On Tuesday, among a crowded field of challengers, incumbent Gov. Kay Ivey coasted to victory in the Republican primary election. She will face either Yolanda Flowers or Malika Sanders-Fortier in the November general election, but it is almost certain that Ivey will be sworn in to a full second term as governor in January.

What does another four years of Kay Ivey as governor mean for the state of Alabama? Unless a newly elected class of state legislators acts much more conservatively than their predecessors, it will likely mean bigger government, more taxes and less freedom for Alabamians.

In her victory speech Tuesday night, Ivey said that “the people of Alabama spoke loud and clear in favor of our conservative record.”

Of the three highest vote-getters in the Republican primary, Ivey’s record was objectively the least conservative. Both opponents vowed to repeal the 2019 gas tax increase championed by Gov. Ivey. Both came out strongly in favor of implementing a full-scale school choice program in Alabama.

If you don’t follow state government closely, all you would have learned about Kay Ivey over the past few months is that she supported Donald Trump, pities Joe Biden and always carries a handgun with her. Apparently, that’s enough to win a gubernatorial election in Alabama if you’re an incumbent.

The only real accomplishment that she mentioned during her primary campaign was Alabama having the lowest unemployment rate in state history. Alabama’s economy was able to quickly bounce back from the COVID-19 pandemic because of fewer business restrictions than other states.

But what didn’t Gov. Ivey talk about Tuesday night and throughout the campaign?

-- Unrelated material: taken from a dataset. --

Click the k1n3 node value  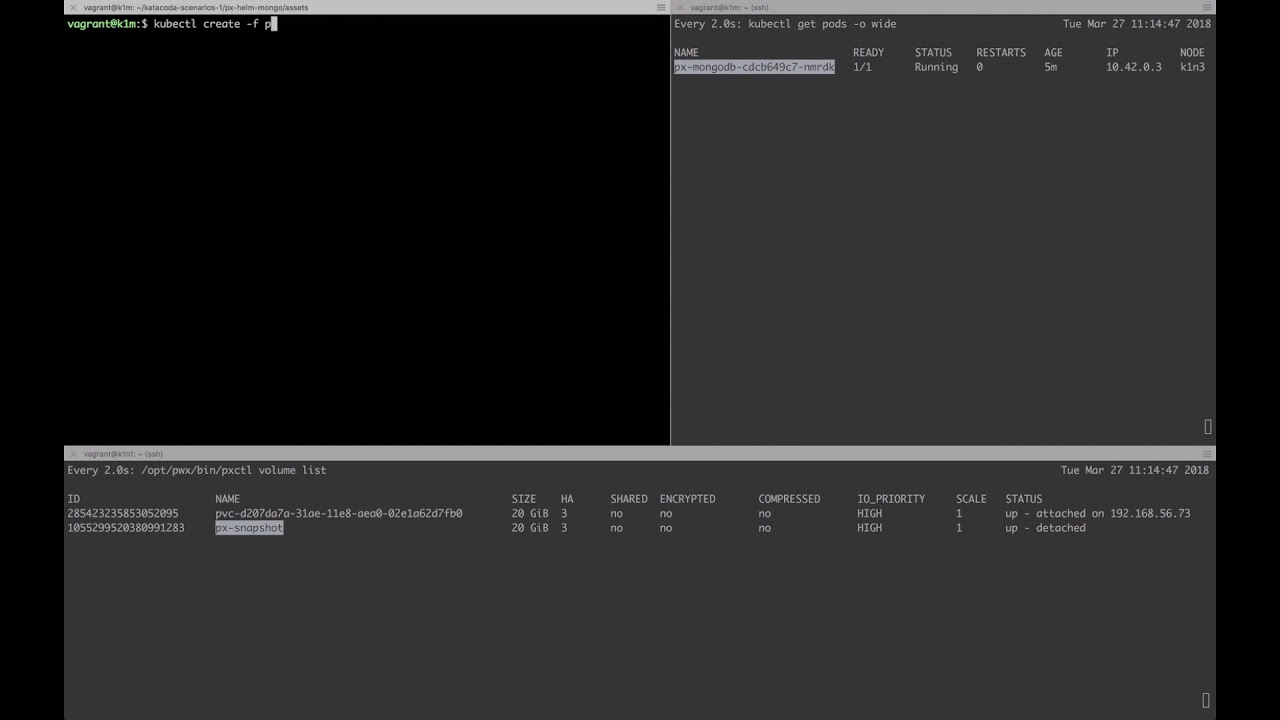tap(1192, 67)
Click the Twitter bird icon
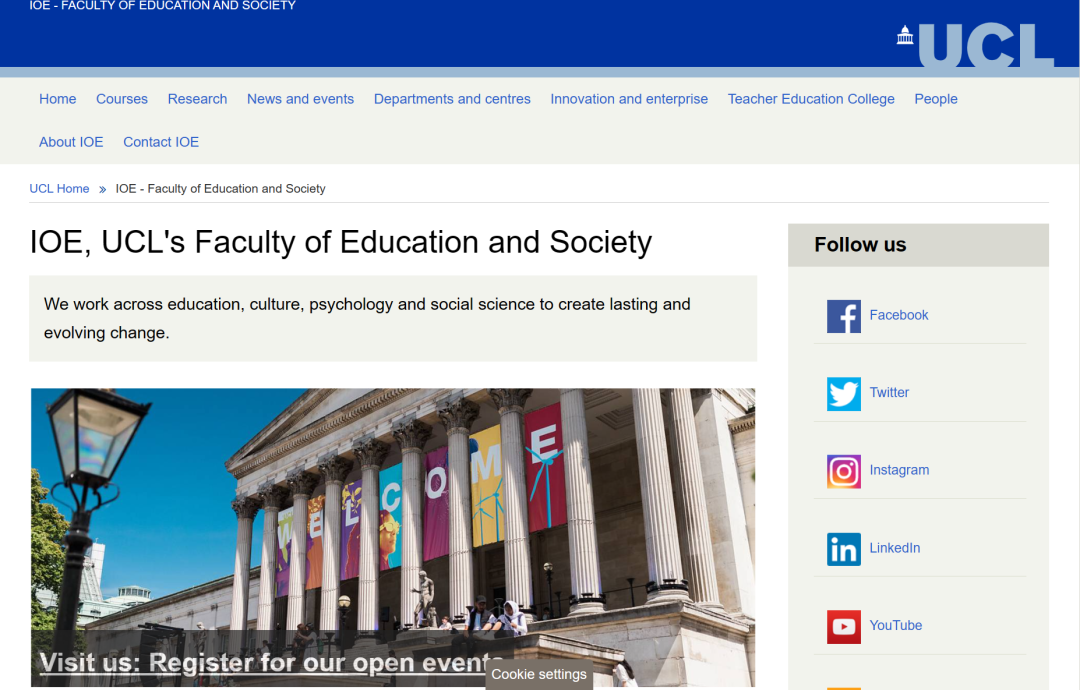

She failed to mention that she oversaw the biggest expansion of state government in Alabama’s history, faster than California or New York, since 2019. She didn’t talk about the fact that Alabama took more taxes from citizens than ever in 2021. She presented no plans to take less money from you in the future.

She offered no policy agenda to move Alabama’s schools from the bottom of national rankings.

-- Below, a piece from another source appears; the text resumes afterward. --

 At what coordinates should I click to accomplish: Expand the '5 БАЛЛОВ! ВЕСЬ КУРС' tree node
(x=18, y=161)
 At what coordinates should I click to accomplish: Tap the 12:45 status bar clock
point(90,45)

She didn’t tout the $.10 gas tax increase that she spearheaded in 2019, nor did she pledge to provide citizens with relief from record gas prices that now average $4.30 per gallon. In fact, she said she opposed freezing any portion of the gas tax.

While touting Alabama’s low unemployment rate, she failed to mention that mandates from state government put many employers out of business, some temporarily and some permanently.

If given free rein, another four years of Gov. Ivey will likely mean more of the same. Taking more taxes from you to pay for bigger government. Slowly chipping away at the individual freedoms that Alabamians hold so dear. Given that her biggest regret from the recent legislative session was that gambling legislation did not pass, it also means that Alabama’s gambling debate will rage once again, and sooner rather than later.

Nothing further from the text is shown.